Tahar Haddad - Wikipedia
Tahar Haddad
Tahar Haddad (Arabic: الطاهر الحداد‎‎; 1899 – December 1935) was a Tunisian author, scholar and reformer.
Tahar Haddad
Haddad, was born in Tunis to a family of shopkeepers and studied Islamic law at the Great Mosque of Zitounia from 1911 until his graduation in 1920.[1] He became a notary; he abandoned his career to become a member of the Al-Destour, a political party. He left the party when he became unsatisfied with the leadership.[2]
Haddad was a feminist. In the 1930 book Our Women in the Shari 'a and Society he advocated for expanded rights for women and said that the interpretations of Islam at the time inhibited women.[3]

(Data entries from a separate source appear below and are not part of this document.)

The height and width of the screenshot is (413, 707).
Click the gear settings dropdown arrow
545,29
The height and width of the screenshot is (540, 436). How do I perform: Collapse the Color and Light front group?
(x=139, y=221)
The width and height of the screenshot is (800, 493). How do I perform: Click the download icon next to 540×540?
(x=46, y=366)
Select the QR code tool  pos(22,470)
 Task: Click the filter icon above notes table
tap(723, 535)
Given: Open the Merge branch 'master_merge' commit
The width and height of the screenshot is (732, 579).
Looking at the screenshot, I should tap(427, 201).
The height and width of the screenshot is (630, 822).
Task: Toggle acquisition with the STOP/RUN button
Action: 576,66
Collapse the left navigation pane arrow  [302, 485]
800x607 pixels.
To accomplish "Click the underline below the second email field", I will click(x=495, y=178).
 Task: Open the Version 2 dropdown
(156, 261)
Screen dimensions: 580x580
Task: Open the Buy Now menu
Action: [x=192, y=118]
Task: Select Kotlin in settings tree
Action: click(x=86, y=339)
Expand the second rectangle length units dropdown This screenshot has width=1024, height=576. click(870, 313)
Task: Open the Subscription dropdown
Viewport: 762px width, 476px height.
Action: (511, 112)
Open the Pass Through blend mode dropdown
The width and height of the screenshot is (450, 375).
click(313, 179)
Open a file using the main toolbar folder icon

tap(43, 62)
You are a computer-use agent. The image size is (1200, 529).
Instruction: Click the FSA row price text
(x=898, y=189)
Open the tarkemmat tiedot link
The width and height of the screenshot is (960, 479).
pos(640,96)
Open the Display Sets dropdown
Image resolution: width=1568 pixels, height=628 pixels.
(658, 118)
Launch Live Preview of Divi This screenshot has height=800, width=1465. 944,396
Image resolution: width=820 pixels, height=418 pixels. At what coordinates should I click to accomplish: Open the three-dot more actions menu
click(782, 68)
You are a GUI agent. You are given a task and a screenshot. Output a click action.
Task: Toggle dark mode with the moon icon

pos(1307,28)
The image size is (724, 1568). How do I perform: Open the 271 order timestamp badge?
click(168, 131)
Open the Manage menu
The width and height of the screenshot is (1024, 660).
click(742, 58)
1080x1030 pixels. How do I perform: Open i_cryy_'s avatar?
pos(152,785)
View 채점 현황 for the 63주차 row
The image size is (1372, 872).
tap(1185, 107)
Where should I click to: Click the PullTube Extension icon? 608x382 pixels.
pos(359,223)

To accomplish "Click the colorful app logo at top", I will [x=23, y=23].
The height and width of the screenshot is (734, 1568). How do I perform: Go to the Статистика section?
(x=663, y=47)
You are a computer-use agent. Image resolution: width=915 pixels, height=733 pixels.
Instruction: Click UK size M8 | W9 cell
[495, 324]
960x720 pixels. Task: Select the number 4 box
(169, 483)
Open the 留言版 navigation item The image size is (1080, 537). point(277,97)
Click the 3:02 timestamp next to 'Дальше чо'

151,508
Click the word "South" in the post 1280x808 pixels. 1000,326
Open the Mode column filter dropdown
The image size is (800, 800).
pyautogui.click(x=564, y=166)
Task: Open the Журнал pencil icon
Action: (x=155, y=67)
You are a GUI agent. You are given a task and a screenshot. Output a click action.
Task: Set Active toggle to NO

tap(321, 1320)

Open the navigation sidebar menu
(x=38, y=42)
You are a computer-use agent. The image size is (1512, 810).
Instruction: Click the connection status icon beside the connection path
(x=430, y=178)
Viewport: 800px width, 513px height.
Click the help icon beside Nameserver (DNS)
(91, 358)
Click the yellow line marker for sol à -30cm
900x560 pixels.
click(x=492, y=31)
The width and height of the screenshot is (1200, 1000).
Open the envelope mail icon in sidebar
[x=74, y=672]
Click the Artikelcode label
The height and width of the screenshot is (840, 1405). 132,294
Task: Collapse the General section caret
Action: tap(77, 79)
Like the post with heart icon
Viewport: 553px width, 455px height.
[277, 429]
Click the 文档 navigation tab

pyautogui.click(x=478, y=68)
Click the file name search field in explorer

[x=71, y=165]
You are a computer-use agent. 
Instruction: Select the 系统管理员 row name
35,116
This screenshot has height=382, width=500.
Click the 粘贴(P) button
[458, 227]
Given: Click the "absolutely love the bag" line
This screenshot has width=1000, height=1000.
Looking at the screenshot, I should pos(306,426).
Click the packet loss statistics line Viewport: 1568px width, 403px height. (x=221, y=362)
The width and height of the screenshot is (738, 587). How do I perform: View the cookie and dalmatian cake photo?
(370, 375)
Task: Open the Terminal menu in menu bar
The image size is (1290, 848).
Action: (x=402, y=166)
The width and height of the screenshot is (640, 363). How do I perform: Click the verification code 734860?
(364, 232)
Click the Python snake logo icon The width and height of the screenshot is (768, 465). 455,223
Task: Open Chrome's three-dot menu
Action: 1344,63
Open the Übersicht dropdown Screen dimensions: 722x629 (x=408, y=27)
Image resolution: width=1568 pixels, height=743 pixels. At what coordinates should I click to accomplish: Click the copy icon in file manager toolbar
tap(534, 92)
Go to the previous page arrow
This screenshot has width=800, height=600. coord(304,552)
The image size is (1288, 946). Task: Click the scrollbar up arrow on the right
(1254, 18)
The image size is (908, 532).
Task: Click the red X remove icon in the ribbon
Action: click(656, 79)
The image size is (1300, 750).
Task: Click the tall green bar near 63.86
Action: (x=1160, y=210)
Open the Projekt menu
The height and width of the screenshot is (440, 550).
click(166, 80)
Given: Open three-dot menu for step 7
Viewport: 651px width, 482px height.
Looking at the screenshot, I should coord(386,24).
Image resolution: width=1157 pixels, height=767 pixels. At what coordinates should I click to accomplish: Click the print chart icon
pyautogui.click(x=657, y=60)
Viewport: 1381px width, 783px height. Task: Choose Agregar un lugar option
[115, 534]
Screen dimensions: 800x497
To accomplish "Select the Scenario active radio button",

Haddad was never exiled at the time where the French colonial government sent his friend and co-founder of the CGTT labor union into exile. For a short period of time, he became the leader of the trade union movement. Haddad died of tuberculosis.[2]
References
  1. ^ "The Tunisian Islamic Scholar and Activist Tahar Haddad: A Rebel Loyal to the Koran - Qantara.de". Qantara.de - Dialogue with the Islamic World. Retrieved 2020-09-25.
  2. ^ a b "Tahar Haddad, Tunisian Social Reformer." Tunisian Community Center. Retrieved on 17 January 2009.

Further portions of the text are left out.